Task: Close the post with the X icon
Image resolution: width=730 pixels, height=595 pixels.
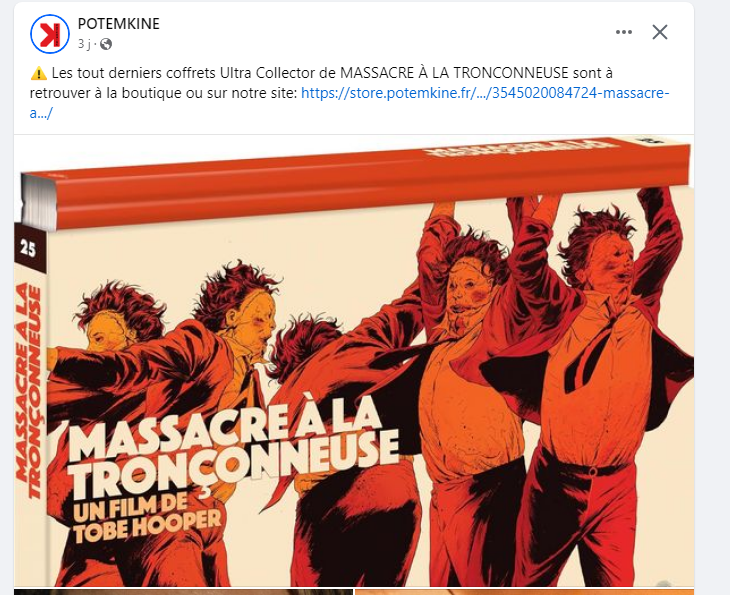Action: 660,32
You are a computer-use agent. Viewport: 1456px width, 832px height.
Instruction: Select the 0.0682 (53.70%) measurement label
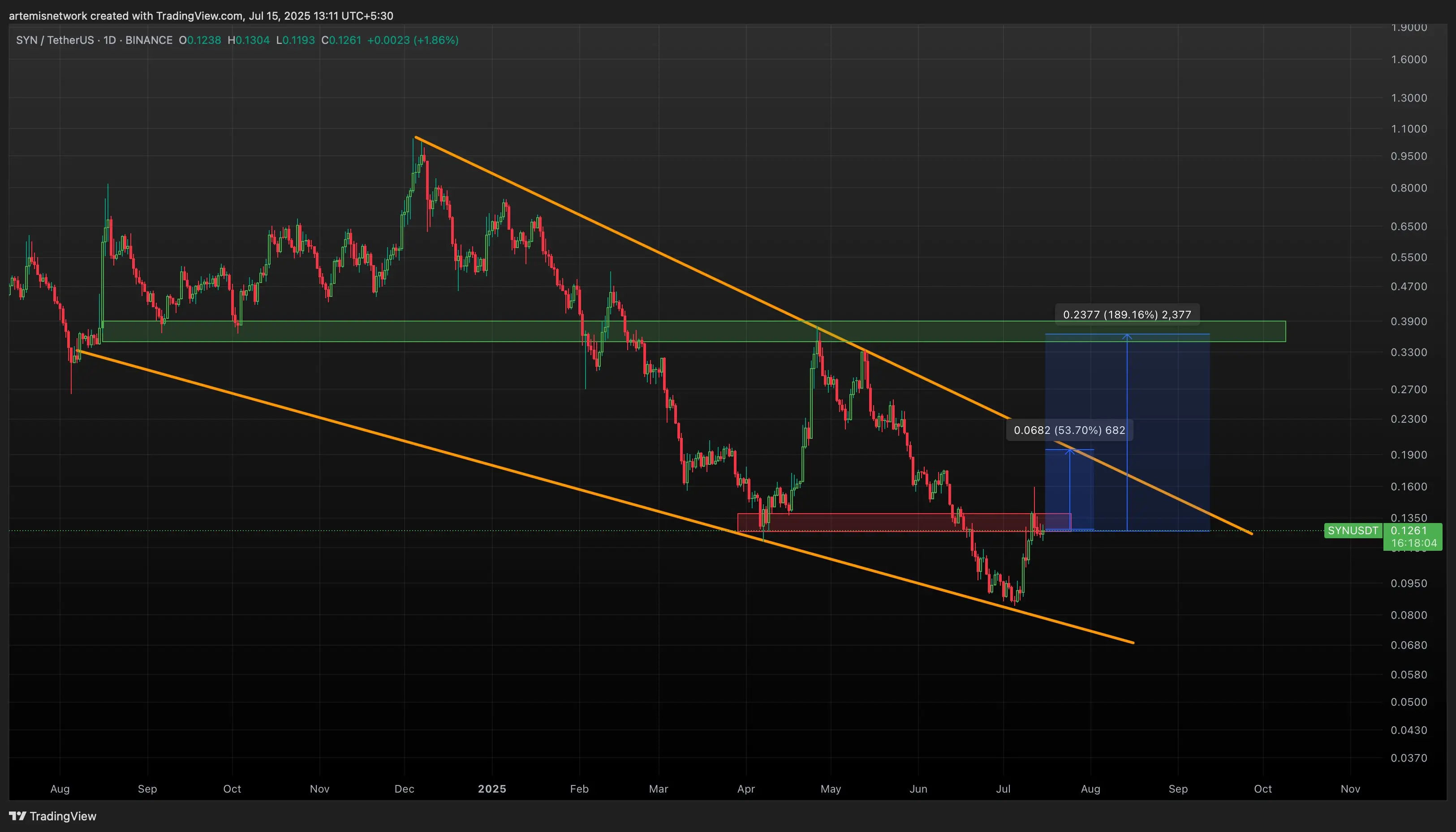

——

WHAT IS NEEDED: Copy out the full material exactly. Pictures should not appear in it.

EXERCISE OUTPUT:
Task: Close the post with the X icon
Image resolution: width=730 pixels, height=595 pixels.
Action: 660,32
You are a computer-use agent. Viewport: 1456px width, 832px height.
Instruction: Select the 0.0682 (53.70%) measurement label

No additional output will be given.